Sliding window turns O(n^2) substring scans into O(n) by maintaining a moving range [l..r] and a small summary state (sum, counts, or last-seen indices). The only two operations are to extend right (add one element) and shrink left (remove one element).


Pattern A: Variable window for "at least" constraints (minimum length)

Use when: you need the smallest window with sum >= target or a multiset coverage requirement.

Invariant: window state exactly represents s[l..r], and you shrink while the condition is satisfied to keep it minimal.

Skeleton:

l = 0
for r in 0..n-1:
    add(s[r])
    while windowValid():
        updateAnswer(l, r)
        remove(s[l])
        l++

Problems:

  • minimum-size-subarray-sum: shrink while sum >= target.
  • minimum-window-substring: shrink while all required counts are covered.

Pattern B: Variable window for longest with uniqueness

Use when: the window must have no duplicates and you want the longest length.

Invariant: l is always the smallest left index such that s[l..r] has no duplicates.

Skeleton (last-seen jump):

last = map[char]int
l = 0
for r in 0..n-1:
    if s[r] in last:
        l = max(l, last[s[r]] + 1)
    last[s[r]] = r
    best = max(best, r-l+1)

Problems:

  • longest-substring-without-repeating-characters.

Pattern C: Fixed-size window with counts

Use when: window length is fixed and you need a count match (anagrams / permutation).

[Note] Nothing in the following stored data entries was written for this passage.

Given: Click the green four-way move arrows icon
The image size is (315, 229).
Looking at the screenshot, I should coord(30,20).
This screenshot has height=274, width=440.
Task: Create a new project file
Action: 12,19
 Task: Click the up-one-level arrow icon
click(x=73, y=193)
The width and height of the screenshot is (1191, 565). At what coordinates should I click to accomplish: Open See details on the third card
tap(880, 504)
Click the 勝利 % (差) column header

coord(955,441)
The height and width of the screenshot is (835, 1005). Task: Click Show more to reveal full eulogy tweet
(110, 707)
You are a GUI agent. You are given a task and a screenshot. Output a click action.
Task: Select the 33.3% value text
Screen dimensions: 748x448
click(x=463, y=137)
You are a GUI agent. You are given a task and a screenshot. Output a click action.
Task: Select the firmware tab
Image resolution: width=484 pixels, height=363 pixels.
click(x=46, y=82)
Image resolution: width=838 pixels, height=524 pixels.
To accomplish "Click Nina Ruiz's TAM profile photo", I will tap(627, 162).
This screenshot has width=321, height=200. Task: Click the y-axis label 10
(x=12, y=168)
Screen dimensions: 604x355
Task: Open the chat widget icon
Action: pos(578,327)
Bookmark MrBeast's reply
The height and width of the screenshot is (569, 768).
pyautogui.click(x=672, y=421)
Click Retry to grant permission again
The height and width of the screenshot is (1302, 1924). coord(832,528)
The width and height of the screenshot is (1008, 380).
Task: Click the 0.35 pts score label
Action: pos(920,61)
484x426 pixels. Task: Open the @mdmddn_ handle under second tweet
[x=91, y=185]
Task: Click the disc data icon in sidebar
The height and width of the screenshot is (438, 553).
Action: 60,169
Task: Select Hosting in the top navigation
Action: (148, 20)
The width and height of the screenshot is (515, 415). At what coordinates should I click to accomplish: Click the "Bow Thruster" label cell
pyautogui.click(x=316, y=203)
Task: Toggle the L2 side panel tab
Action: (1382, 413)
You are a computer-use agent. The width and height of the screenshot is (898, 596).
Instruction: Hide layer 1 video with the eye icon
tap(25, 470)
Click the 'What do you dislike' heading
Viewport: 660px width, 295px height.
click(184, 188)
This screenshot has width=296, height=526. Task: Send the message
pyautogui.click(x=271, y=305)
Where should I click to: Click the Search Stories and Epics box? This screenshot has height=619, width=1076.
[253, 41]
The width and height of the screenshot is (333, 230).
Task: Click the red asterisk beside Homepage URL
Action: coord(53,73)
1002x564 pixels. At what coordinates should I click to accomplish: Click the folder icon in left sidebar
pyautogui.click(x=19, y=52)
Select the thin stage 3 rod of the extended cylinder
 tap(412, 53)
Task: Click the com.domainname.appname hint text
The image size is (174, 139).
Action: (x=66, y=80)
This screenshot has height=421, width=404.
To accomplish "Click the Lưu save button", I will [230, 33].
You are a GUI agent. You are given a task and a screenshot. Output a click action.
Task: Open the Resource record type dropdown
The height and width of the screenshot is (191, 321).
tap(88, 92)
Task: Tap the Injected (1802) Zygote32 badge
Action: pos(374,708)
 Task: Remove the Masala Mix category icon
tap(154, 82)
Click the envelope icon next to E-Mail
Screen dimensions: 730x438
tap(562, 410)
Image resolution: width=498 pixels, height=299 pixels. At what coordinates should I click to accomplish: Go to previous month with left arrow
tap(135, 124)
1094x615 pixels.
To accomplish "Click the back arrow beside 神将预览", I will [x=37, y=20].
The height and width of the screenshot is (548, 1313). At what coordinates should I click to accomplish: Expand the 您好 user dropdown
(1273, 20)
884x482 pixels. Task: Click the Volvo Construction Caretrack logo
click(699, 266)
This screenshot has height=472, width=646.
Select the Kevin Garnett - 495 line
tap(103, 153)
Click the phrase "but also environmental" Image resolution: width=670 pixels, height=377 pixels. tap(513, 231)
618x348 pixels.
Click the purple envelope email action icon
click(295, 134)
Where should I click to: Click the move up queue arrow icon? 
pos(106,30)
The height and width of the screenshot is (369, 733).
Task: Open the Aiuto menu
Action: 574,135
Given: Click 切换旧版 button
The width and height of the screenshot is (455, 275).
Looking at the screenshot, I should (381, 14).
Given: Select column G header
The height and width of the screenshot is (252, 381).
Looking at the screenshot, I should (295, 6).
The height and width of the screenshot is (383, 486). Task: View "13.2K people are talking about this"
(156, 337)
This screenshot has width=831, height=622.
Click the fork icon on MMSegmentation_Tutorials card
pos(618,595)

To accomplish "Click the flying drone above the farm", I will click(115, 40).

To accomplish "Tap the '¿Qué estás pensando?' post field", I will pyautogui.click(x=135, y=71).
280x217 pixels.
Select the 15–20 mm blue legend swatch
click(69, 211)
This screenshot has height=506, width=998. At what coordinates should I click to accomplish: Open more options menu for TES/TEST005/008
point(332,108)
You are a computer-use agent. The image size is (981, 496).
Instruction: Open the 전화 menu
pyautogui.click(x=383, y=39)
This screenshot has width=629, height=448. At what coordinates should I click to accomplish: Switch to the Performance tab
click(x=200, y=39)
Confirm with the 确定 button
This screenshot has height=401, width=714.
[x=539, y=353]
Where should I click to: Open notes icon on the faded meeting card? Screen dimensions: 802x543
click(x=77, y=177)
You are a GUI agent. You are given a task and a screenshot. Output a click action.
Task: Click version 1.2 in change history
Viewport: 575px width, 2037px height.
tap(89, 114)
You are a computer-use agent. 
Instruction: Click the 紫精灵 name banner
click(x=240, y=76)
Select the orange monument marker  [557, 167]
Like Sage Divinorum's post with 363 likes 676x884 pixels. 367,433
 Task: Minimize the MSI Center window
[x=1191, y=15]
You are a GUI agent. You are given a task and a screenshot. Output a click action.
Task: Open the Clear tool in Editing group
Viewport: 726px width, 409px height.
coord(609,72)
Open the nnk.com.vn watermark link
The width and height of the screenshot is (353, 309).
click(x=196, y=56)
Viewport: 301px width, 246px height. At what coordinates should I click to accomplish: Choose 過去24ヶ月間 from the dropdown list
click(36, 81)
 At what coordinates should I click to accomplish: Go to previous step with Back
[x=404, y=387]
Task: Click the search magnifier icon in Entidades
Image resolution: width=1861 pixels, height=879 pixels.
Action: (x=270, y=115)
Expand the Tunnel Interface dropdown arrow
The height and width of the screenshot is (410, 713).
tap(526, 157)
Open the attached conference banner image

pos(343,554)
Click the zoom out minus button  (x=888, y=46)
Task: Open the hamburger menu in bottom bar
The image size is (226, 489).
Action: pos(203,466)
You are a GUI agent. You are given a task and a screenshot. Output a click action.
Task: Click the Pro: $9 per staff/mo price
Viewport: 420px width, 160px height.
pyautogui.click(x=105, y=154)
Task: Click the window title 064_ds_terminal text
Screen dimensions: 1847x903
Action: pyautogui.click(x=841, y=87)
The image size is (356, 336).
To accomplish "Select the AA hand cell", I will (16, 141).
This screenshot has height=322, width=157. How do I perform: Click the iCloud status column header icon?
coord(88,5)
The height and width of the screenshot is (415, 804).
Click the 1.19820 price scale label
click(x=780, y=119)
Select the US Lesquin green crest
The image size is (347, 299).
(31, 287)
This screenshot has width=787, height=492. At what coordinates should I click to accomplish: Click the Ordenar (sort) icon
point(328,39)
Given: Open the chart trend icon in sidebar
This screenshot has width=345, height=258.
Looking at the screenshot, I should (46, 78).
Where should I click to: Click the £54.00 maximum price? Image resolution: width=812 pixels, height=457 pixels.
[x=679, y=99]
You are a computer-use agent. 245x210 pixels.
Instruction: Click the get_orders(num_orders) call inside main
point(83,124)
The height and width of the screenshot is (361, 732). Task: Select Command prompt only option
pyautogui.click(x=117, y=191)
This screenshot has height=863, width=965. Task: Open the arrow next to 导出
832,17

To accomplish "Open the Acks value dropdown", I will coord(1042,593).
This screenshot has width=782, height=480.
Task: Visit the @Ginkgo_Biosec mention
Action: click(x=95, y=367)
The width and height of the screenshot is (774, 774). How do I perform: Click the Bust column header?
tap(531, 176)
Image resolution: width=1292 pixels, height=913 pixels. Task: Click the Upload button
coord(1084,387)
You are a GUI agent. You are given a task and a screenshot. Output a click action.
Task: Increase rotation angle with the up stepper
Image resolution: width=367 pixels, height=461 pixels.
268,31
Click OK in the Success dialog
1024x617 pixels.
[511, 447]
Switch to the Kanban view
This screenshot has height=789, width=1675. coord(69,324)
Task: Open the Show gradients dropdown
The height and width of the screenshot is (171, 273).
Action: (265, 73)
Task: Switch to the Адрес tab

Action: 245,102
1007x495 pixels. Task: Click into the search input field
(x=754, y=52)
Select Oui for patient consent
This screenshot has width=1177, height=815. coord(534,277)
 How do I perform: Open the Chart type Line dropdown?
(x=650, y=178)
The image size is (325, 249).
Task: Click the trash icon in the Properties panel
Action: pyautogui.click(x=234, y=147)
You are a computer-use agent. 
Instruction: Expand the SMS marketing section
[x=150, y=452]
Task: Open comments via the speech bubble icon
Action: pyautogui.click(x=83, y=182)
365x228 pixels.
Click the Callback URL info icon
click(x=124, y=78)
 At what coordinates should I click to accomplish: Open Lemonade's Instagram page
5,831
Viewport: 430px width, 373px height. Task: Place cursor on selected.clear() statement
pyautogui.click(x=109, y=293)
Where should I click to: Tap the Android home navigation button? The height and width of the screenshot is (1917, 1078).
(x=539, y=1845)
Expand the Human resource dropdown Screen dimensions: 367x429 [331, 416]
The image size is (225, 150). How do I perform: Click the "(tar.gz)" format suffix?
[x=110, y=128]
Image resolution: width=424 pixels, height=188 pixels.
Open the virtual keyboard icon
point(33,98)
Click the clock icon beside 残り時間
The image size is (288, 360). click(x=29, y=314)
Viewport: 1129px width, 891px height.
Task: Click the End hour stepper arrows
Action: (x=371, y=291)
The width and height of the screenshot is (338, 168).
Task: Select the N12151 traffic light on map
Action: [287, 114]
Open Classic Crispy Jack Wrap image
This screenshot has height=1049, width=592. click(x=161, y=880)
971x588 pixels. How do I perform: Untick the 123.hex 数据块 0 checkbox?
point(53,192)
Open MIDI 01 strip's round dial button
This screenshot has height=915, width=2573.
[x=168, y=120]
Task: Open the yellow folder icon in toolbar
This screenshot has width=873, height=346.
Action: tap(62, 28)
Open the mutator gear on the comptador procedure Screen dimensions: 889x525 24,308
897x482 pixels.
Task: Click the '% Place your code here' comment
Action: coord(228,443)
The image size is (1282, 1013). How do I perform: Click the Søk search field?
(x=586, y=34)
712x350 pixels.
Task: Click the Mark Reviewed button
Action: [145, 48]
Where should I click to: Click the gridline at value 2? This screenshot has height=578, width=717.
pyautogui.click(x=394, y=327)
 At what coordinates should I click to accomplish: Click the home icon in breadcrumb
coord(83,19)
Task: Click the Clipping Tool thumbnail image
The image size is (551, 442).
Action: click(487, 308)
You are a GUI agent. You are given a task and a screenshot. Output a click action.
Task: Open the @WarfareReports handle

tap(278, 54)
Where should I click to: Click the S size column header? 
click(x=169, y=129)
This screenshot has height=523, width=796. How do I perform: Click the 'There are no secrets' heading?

Invariant: the window length stays equal to k; counts always match s[l..r].

Skeleton:

init counts for first k chars
check()
for r in k..n-1:
    add(s[r])
    remove(s[r-k])
    check()

Problems:

  • permutation-in-string.
  • find-all-anagrams-in-a-string.

Pattern D: Replacement budget window

Use when: you can replace at most k characters to make the window valid.

Invariant: window is valid when (window length - maxFreq) <= k.

Skeleton:

counts = map
maxFreq = 0
l = 0
for r in 0..n-1:
    counts[s[r]]++
    maxFreq = max(maxFreq, counts[s[r]])
    while (r-l+1) - maxFreq > k:
        counts[s[l]]--
        l++
    best = max(best, r-l+1)

Problems:

  • longest-repeating-character-replacement.

Pattern E: Multi-word fixed window

Use when: window consists of fixed-size words (concatenation of all words).

Invariant: you slide in steps of wordLen and keep counts for each word.

Skeleton (per offset):

for offset in 0..wordLen-1:
    l = offset
    reset counts
    for r in offset..n-1 step wordLen:
        word = s[r:r+wordLen]
        add word
        while counts[word] > need[word]:
            remove s[l:l+wordLen]
            l += wordLen
        if window length == totalWords:
            record l

Problems:

  • substring-with-concatenation-of-all-words.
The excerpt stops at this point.